ADDISON, Texas — Inside a fourth-floor lab at an Addison office is technology that is not sold in stores.
“We don’t know your name or your Social Security number, we know your face. If we see it again, we actually know what your baseline temperature is,” said Rik Heller, founder of Wello.
The device that Heller’s company makes is called a WelloStationX and can measure a person’s temperature without touching the body.
“It looks to a very narrow place on your forehead in your canthus and the canthus is right there and that is the warmest place on your face,” Heller added.
When a person stands in front of the device, sometimes mounted on a stand, an infrared camera quickly calculates this or her temperature, connecting it only to your image.
Since temperature is the first indication of contagiousness, Heller said, the WelloStationX is designed to identify who’s sick and separate them from those who are not.
“It is as accurate and as precise as an oral thermometer,” said Dr. Murray Cohen, an epidemiologist advising Wello.
Next week, Heller said he is invited to take the technology to Laredo for a meeting with Customs and Border Patrol.
The surge in asylum seekers coming across the border naturally includes people who’ve gotten sick along the way.
Currently, many of those individuals, who might not be showing symptoms other than a fever, are handled by officials who are not wearing gloves and often housed in areas with people who are well.
“There is a great deal of Border Patrol calling in sick and calling in sick just means they’re amongst the crowd,” Heller said.
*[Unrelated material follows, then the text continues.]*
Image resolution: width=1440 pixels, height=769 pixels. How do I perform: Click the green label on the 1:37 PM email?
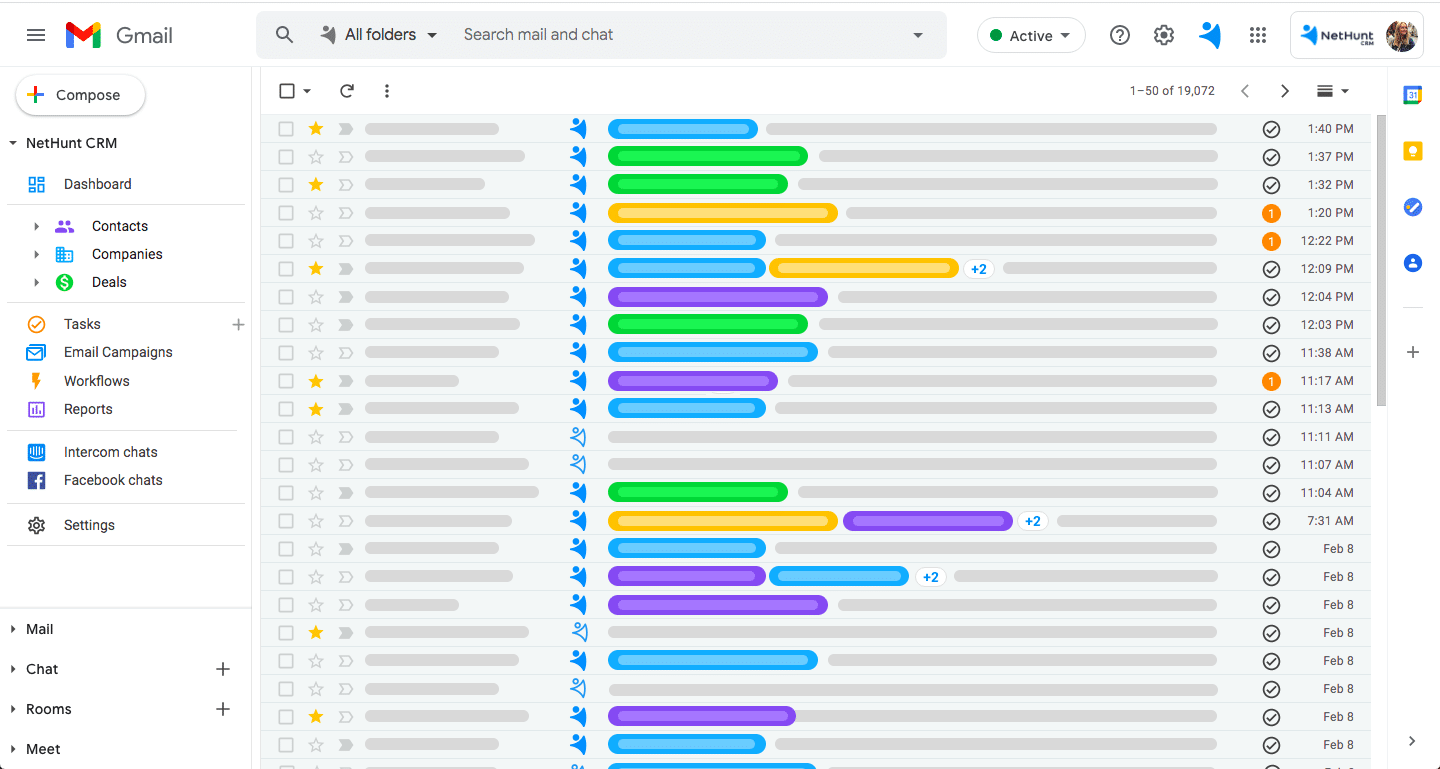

In McAllen, Border Patrol closed a detention center in May after a flu outbreak killed a 16-year-old.
Canada and Japan have this technology in hospitals right now and so do the local jails in Collin County and Denton County. The scan takes about two seconds to complete and if someone has a fever, it will then send an email or text alert to the person in charge at that facility.
During Dallas’ Ebola scare in 2014, the WelloStation screened hundreds of students at five Dallas ISD schools.
“It needs to be, from our point of view, used on an emergency basis at ports of entry. We have presented that to Homeland Security,” Dr. Cohen said.
It is a screening tool, not a diagnostic one, designed to keep people healthy by stopping the sick from spreading their illness.